Lutte contre le Paludisme : le vaccin nouvellement lancé est une arme pour battre le fléau qu’est cette maladie !  

  Ce mercredi, l’Organisation Mondiale de la Santé (OMS) a annoncé le déploiement massif du tout premier vaccin antipaludique. Quoiqu’il ne pourra pas seul éradiquer le paludisme, ce vaccin reste une arme puissante que l’organisation onusienne qualifie d’ailleurs de « fait historique ».

Un tout premier vaccin du genre

Le paludisme ou la malaria est responsable d’environ 400 000 décès à travers le monde, dont 94 % en Afrique. Elle se manifeste par la fièvre, les maux de tête et les douleurs musculaires accompagnés des cycles de fièvres et des frissons.
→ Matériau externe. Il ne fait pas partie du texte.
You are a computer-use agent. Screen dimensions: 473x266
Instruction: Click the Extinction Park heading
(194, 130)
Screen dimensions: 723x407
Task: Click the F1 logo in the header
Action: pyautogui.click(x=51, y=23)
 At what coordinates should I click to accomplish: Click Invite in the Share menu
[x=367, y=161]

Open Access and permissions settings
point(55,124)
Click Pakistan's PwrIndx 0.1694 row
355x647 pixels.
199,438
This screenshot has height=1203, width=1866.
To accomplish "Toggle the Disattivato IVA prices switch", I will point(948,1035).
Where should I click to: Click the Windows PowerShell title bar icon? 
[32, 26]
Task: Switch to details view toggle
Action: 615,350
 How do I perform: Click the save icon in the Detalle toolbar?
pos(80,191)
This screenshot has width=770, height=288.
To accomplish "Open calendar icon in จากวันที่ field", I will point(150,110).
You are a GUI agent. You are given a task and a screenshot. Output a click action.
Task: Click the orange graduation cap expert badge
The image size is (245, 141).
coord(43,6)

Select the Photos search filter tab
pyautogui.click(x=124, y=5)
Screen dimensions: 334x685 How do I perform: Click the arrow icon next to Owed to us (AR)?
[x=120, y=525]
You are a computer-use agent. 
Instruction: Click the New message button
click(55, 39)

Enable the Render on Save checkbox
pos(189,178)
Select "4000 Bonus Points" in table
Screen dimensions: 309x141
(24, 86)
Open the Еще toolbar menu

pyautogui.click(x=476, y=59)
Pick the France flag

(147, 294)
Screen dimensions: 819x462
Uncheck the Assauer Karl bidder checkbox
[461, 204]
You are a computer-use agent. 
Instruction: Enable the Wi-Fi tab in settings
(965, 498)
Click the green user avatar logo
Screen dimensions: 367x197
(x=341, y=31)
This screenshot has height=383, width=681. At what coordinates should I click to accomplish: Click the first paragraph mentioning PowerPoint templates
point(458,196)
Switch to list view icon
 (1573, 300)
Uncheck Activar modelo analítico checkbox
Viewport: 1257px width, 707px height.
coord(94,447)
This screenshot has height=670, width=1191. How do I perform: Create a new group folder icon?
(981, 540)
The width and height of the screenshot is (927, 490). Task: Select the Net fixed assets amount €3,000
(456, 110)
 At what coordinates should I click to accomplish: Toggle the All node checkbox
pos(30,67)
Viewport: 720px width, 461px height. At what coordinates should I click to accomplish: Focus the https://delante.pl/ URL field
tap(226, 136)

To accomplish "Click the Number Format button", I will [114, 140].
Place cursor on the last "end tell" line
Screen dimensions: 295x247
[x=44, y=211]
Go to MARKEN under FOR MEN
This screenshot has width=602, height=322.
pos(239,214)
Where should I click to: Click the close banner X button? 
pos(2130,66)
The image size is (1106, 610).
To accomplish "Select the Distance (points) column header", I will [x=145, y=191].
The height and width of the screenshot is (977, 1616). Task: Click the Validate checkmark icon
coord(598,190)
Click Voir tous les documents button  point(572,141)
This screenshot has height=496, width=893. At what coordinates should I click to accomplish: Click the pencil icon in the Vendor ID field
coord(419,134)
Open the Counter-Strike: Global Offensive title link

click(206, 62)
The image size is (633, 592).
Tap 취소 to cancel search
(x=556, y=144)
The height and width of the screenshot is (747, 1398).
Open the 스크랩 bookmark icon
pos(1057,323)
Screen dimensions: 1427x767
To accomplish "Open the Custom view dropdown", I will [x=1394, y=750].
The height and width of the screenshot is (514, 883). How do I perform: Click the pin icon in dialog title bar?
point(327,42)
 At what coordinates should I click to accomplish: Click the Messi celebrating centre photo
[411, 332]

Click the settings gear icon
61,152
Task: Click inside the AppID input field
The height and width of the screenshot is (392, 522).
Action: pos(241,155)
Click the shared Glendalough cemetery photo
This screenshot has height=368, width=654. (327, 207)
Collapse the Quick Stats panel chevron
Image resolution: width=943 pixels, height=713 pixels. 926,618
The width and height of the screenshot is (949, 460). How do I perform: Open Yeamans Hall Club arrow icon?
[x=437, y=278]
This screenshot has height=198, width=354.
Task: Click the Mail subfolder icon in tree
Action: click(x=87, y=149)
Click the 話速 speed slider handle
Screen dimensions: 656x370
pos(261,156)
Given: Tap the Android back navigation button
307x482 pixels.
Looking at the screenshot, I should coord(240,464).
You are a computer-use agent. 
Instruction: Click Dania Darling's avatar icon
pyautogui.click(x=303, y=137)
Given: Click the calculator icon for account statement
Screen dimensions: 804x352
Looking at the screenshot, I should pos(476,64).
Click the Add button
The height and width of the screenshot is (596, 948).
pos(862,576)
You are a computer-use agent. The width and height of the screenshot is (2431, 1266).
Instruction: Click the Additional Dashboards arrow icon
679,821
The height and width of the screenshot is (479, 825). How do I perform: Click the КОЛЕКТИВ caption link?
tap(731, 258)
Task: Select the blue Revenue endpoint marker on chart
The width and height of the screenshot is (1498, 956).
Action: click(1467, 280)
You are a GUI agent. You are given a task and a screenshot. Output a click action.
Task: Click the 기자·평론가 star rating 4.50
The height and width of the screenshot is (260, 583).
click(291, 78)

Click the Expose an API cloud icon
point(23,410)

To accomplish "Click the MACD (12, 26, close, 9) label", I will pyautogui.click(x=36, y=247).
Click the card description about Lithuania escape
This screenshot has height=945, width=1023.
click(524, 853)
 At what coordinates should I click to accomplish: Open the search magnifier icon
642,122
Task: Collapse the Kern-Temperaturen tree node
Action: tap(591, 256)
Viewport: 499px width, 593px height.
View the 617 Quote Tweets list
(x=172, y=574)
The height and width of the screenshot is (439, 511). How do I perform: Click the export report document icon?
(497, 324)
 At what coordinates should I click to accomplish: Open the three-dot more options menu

Pendant longtemps, les scientifiques se sont bousculés dans les laboratoires pour trouver une formule préventive, mais cette dernière est restée comme un secret enfoui. On estime à plus de 100 candidats-vaccins, le nombre total de vaccins testés chez l’homme pour arriver à bout du plasmodium falciparum, le parasite responsable du paludisme. Les résultats, jusque-là, sans effet convaincant.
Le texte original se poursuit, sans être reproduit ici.